The rule would require companies to disclose the impact of severe weather, carbon offsets, and renewable energy certificates in financial statements. Companies would also have to report on greenhouse gas emissions, governance of climate risks, the impact on strategy and business, risk management processes, and climate targets.
The rollout of the SEC rule sparked lawsuits from several Republican states, companies, and business groups seeking to block the regulation.
Opponents argued it would burdensome and expensive for companies and that it would trigger a flood of inconsistent information that would overwhelm investors rather than inform them.
Dissatisfied that the rule was on hold, dozens of lawmakers wrote a letter to the SEC on June 4, asking the agency to “vigorously defend” the now-stayed rule and “spare no litigation resources” in making sure it enters into force.
In the meantime, they also asked the SEC to issue a statement reminding U.S. companies that there are “alternative” climate reporting regimes that they should comply with while the SEC’s own climate rule remains frozen.
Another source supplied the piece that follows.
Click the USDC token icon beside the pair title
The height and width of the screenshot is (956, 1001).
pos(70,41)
The alternative climate reporting regimes mentioned in the letter include one in California, another in the European Union (EU), and a third put out by the Delaware-based International Sustainability Standards Board (ISSB).
US Chamber of Commerce Opposed
The U.S. Chamber of Commerce expressed opposition to the SEC’s potential issuance of such a statement, arguing that asking U.S. companies to comply with regional or foreign climate regimes is either pointless, premature, or potentially harmful—pointing the ongoing legal challenge directed at such reporting mechanisms in court.
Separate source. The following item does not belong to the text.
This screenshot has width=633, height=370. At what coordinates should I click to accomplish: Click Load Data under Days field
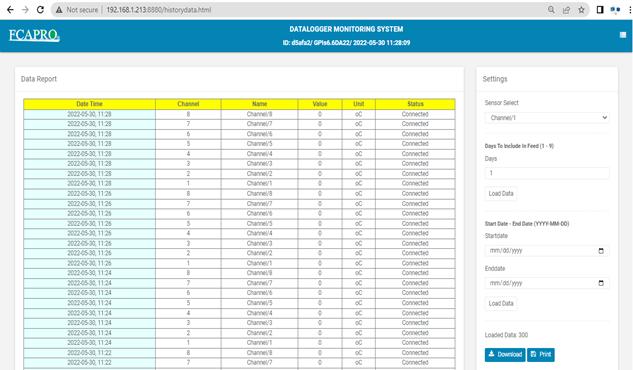click(501, 194)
The California rule requires both publicly traded and private companies with over a billion dollars in revenue that operate in California to disclose both direct greenhouse gas emissions (known as Scope 1 and 2) as well as indirect emissions (Scope 3). This is more strict than the SEC rule, which applies only to publicly traded companies and excludes Scope 3 emissions.
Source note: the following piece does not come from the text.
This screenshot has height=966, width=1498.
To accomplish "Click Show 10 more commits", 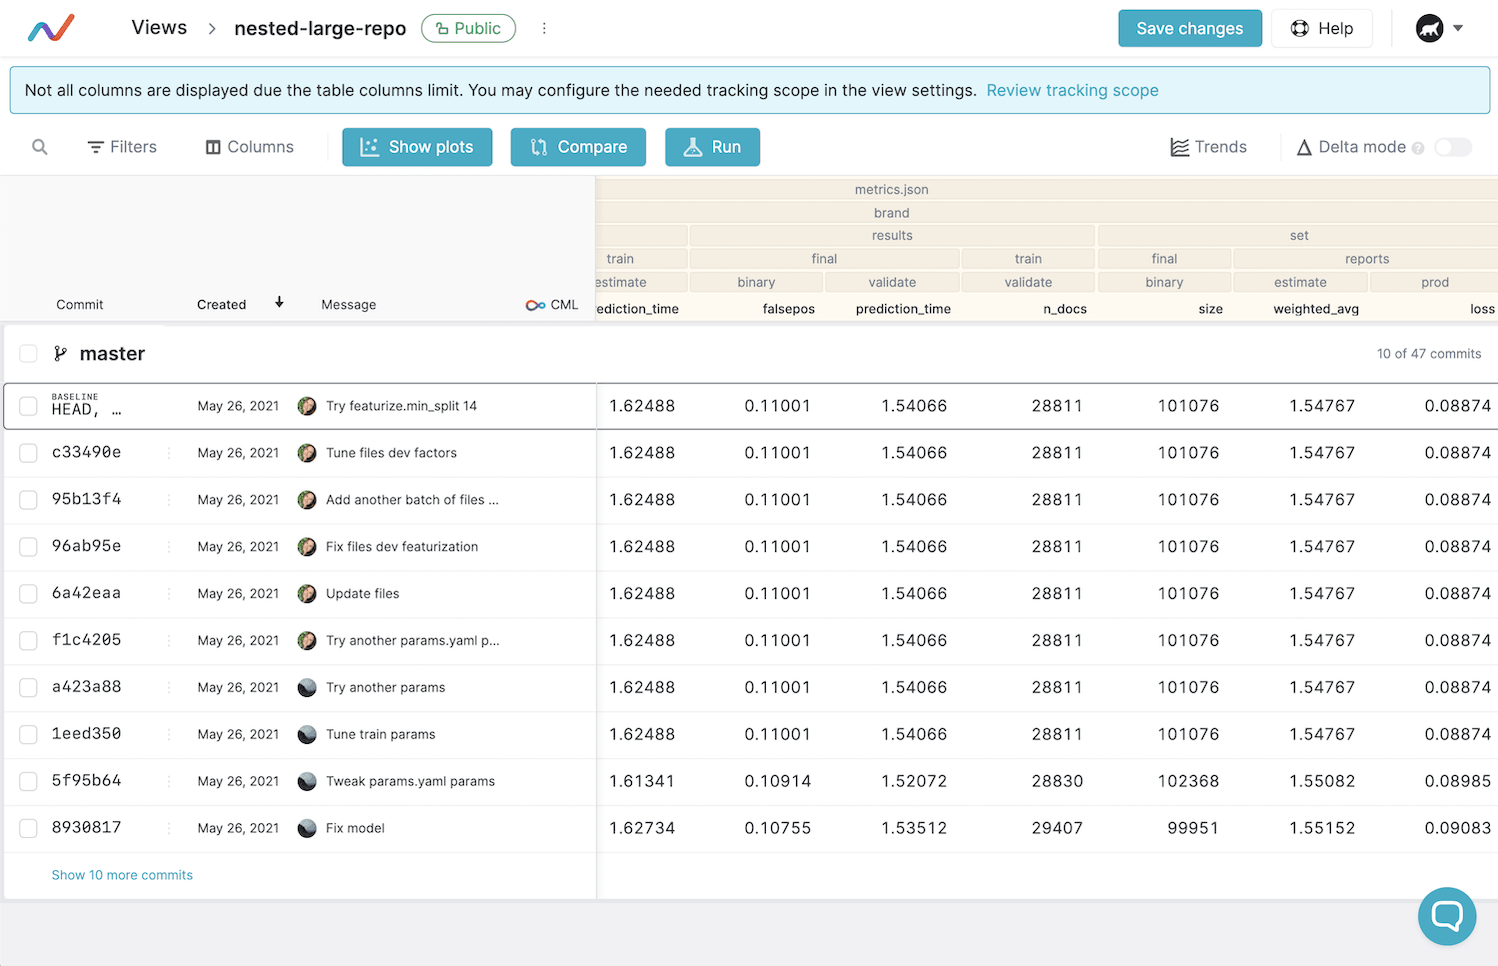I will (x=122, y=875).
Asking U.S. companies to comply with the EU Corporate Sustainability Directive is “similarly problematic,” Mr. Quaadman wrote, arguing that the first reports under this regime aren’t due until 2025 and many non-EU companies aren’t obligated to report until as late as 2029.
The EU’s Corporate Sustainability Reporting Directive (CSRD) also requires Scope 3 emissions data for both publicly and privately listed EU-based companies, as well as non-EU companies that undertake “significant activity” in the EU.
Finally, as regards the use of the ISSB climate reporting standards, the U.S. Chamber of Commerce said these “clearly do not apply” to U.S. domestic SEC-registered companies because these are for use in International Financial Reporting Standards (IFRS), which U.S. domestic registrants aren’t even allowed to use in their periodic reports to the SEC.
“In sum, the Chamber believes the best public policy is for the SEC to remain focused on statutes and regulations within its jurisdiction and to defer to other regulators around the world to enforce their own rules,” Mr. Quaadman wrote.